Your response should consist of the records below, repeated exactly.

======== Provided material ========

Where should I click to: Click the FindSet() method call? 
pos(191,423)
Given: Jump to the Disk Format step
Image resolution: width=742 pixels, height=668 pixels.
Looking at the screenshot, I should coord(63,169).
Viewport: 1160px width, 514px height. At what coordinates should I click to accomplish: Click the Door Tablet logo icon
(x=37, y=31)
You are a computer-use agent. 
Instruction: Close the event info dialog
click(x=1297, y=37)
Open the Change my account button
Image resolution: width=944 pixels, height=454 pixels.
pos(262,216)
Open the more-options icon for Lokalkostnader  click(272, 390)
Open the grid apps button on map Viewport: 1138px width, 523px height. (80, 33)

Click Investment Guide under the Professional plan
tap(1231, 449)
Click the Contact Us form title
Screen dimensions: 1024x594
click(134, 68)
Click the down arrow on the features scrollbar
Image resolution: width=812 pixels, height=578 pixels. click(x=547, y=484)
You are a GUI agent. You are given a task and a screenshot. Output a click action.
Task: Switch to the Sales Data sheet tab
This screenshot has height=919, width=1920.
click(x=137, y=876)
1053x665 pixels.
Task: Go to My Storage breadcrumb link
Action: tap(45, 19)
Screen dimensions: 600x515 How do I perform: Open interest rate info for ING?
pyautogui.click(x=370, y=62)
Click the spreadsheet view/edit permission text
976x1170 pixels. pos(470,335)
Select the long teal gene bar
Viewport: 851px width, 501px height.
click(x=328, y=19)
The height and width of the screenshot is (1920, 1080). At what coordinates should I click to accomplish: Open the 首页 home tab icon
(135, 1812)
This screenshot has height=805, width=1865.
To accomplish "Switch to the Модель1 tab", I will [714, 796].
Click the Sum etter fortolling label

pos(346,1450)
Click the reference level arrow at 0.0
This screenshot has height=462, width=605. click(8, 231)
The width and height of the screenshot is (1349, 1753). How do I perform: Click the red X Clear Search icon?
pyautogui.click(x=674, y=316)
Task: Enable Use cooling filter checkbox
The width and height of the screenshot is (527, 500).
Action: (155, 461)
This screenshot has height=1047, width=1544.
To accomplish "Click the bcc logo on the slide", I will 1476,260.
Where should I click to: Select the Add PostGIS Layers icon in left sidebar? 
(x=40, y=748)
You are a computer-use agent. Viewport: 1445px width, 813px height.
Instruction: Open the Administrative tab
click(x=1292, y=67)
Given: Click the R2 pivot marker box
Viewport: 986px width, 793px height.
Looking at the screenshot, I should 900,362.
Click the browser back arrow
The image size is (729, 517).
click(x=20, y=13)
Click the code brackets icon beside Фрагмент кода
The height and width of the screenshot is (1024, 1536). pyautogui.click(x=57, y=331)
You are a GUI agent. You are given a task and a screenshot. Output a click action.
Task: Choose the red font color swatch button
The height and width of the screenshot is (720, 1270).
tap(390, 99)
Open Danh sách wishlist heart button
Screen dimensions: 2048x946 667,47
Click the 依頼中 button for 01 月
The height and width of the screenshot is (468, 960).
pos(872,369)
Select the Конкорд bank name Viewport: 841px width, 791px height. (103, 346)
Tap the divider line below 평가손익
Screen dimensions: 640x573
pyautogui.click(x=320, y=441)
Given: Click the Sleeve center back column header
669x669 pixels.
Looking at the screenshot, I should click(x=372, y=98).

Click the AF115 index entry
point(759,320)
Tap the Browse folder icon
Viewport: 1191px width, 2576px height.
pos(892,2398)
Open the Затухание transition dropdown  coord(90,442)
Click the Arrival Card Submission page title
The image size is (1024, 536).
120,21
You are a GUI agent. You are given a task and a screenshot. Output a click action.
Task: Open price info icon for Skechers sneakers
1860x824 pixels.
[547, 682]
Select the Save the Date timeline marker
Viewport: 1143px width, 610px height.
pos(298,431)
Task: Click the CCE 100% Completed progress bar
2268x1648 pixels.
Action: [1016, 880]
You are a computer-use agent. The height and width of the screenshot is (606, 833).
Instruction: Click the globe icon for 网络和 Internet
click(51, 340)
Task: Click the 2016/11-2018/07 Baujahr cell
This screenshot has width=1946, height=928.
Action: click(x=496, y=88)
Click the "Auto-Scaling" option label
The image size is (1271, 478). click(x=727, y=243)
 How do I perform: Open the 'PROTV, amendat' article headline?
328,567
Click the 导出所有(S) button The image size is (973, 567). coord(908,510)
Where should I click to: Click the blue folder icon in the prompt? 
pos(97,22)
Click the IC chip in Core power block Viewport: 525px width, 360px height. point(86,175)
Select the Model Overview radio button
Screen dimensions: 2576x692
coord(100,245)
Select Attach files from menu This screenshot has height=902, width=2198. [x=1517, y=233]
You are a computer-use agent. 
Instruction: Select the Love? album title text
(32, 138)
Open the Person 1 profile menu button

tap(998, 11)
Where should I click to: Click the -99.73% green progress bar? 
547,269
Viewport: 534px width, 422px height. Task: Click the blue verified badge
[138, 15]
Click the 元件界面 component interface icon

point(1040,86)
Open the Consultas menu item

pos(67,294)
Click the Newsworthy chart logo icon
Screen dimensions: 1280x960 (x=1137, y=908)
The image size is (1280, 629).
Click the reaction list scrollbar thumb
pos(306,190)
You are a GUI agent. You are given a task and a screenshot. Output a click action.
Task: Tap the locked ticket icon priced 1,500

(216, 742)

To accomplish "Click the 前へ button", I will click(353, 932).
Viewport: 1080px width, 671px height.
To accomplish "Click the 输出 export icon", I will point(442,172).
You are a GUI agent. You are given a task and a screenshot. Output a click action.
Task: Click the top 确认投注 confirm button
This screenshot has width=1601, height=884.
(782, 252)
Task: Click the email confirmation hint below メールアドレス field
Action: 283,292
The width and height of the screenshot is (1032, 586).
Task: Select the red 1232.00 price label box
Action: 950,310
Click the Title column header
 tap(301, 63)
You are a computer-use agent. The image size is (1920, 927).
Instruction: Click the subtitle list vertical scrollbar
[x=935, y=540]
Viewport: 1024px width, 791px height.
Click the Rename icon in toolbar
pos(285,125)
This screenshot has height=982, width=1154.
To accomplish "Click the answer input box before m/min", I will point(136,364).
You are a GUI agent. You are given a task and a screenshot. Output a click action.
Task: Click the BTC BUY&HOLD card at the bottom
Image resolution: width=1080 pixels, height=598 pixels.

========

[Expected answer]
Where should I click to: Click the FindSet() method call? 
pos(191,423)
Given: Jump to the Disk Format step
Image resolution: width=742 pixels, height=668 pixels.
Looking at the screenshot, I should coord(63,169).
Viewport: 1160px width, 514px height. At what coordinates should I click to accomplish: Click the Door Tablet logo icon
(x=37, y=31)
You are a computer-use agent. 
Instruction: Close the event info dialog
click(x=1297, y=37)
Open the Change my account button
Image resolution: width=944 pixels, height=454 pixels.
pos(262,216)
Open the more-options icon for Lokalkostnader  click(272, 390)
Open the grid apps button on map Viewport: 1138px width, 523px height. (80, 33)

Click Investment Guide under the Professional plan
tap(1231, 449)
Click the Contact Us form title
Screen dimensions: 1024x594
click(134, 68)
Click the down arrow on the features scrollbar
Image resolution: width=812 pixels, height=578 pixels. click(x=547, y=484)
You are a GUI agent. You are given a task and a screenshot. Output a click action.
Task: Switch to the Sales Data sheet tab
This screenshot has height=919, width=1920.
click(x=137, y=876)
1053x665 pixels.
Task: Go to My Storage breadcrumb link
Action: tap(45, 19)
Screen dimensions: 600x515 How do I perform: Open interest rate info for ING?
pyautogui.click(x=370, y=62)
Click the spreadsheet view/edit permission text
976x1170 pixels. pos(470,335)
Select the long teal gene bar
Viewport: 851px width, 501px height.
click(x=328, y=19)
The height and width of the screenshot is (1920, 1080). At what coordinates should I click to accomplish: Open the 首页 home tab icon
(135, 1812)
This screenshot has height=805, width=1865.
To accomplish "Switch to the Модель1 tab", I will [714, 796].
Click the Sum etter fortolling label

pos(346,1450)
Click the reference level arrow at 0.0
This screenshot has height=462, width=605. click(8, 231)
The width and height of the screenshot is (1349, 1753). How do I perform: Click the red X Clear Search icon?
pyautogui.click(x=674, y=316)
Task: Enable Use cooling filter checkbox
The width and height of the screenshot is (527, 500).
Action: (155, 461)
This screenshot has height=1047, width=1544.
To accomplish "Click the bcc logo on the slide", I will 1476,260.
Where should I click to: Select the Add PostGIS Layers icon in left sidebar? 
(x=40, y=748)
You are a computer-use agent. Viewport: 1445px width, 813px height.
Instruction: Open the Administrative tab
click(x=1292, y=67)
Given: Click the R2 pivot marker box
Viewport: 986px width, 793px height.
Looking at the screenshot, I should 900,362.
Click the browser back arrow
The image size is (729, 517).
click(x=20, y=13)
Click the code brackets icon beside Фрагмент кода
The height and width of the screenshot is (1024, 1536). pyautogui.click(x=57, y=331)
You are a GUI agent. You are given a task and a screenshot. Output a click action.
Task: Choose the red font color swatch button
The height and width of the screenshot is (720, 1270).
tap(390, 99)
Open Danh sách wishlist heart button
Screen dimensions: 2048x946 667,47
Click the 依頼中 button for 01 月
The height and width of the screenshot is (468, 960).
pos(872,369)
Select the Конкорд bank name Viewport: 841px width, 791px height. (103, 346)
Tap the divider line below 평가손익
Screen dimensions: 640x573
pyautogui.click(x=320, y=441)
Given: Click the Sleeve center back column header
669x669 pixels.
Looking at the screenshot, I should click(x=372, y=98).

Click the AF115 index entry
point(759,320)
Tap the Browse folder icon
Viewport: 1191px width, 2576px height.
pos(892,2398)
Open the Затухание transition dropdown  coord(90,442)
Click the Arrival Card Submission page title
The image size is (1024, 536).
120,21
You are a GUI agent. You are given a task and a screenshot. Output a click action.
Task: Open price info icon for Skechers sneakers
1860x824 pixels.
[547, 682]
Select the Save the Date timeline marker
Viewport: 1143px width, 610px height.
pos(298,431)
Task: Click the CCE 100% Completed progress bar
2268x1648 pixels.
Action: [1016, 880]
You are a computer-use agent. The height and width of the screenshot is (606, 833).
Instruction: Click the globe icon for 网络和 Internet
click(51, 340)
Task: Click the 2016/11-2018/07 Baujahr cell
This screenshot has width=1946, height=928.
Action: click(x=496, y=88)
Click the "Auto-Scaling" option label
The image size is (1271, 478). click(x=727, y=243)
 How do I perform: Open the 'PROTV, amendat' article headline?
328,567
Click the 导出所有(S) button The image size is (973, 567). coord(908,510)
Where should I click to: Click the blue folder icon in the prompt? 
pos(97,22)
Click the IC chip in Core power block Viewport: 525px width, 360px height. point(86,175)
Select the Model Overview radio button
Screen dimensions: 2576x692
coord(100,245)
Select Attach files from menu This screenshot has height=902, width=2198. [x=1517, y=233]
You are a computer-use agent. 
Instruction: Select the Love? album title text
(32, 138)
Open the Person 1 profile menu button

tap(998, 11)
Where should I click to: Click the -99.73% green progress bar? 
547,269
Viewport: 534px width, 422px height. Task: Click the blue verified badge
[138, 15]
Click the 元件界面 component interface icon

point(1040,86)
Open the Consultas menu item

pos(67,294)
Click the Newsworthy chart logo icon
Screen dimensions: 1280x960 (x=1137, y=908)
The image size is (1280, 629).
Click the reaction list scrollbar thumb
pos(306,190)
You are a GUI agent. You are given a task and a screenshot. Output a click action.
Task: Tap the locked ticket icon priced 1,500

(216, 742)

To accomplish "Click the 前へ button", I will click(353, 932).
Viewport: 1080px width, 671px height.
To accomplish "Click the 输出 export icon", I will point(442,172).
You are a GUI agent. You are given a task and a screenshot. Output a click action.
Task: Click the top 确认投注 confirm button
This screenshot has width=1601, height=884.
(782, 252)
Task: Click the email confirmation hint below メールアドレス field
Action: 283,292
The width and height of the screenshot is (1032, 586).
Task: Select the red 1232.00 price label box
Action: 950,310
Click the Title column header
 tap(301, 63)
You are a computer-use agent. The image size is (1920, 927).
Instruction: Click the subtitle list vertical scrollbar
[x=935, y=540]
Viewport: 1024px width, 791px height.
Click the Rename icon in toolbar
pos(285,125)
This screenshot has height=982, width=1154.
To accomplish "Click the answer input box before m/min", I will point(136,364).
You are a GUI agent. You are given a task and a screenshot. Output a click action.
Task: Click the BTC BUY&HOLD card at the bottom
Image resolution: width=1080 pixels, height=598 pixels.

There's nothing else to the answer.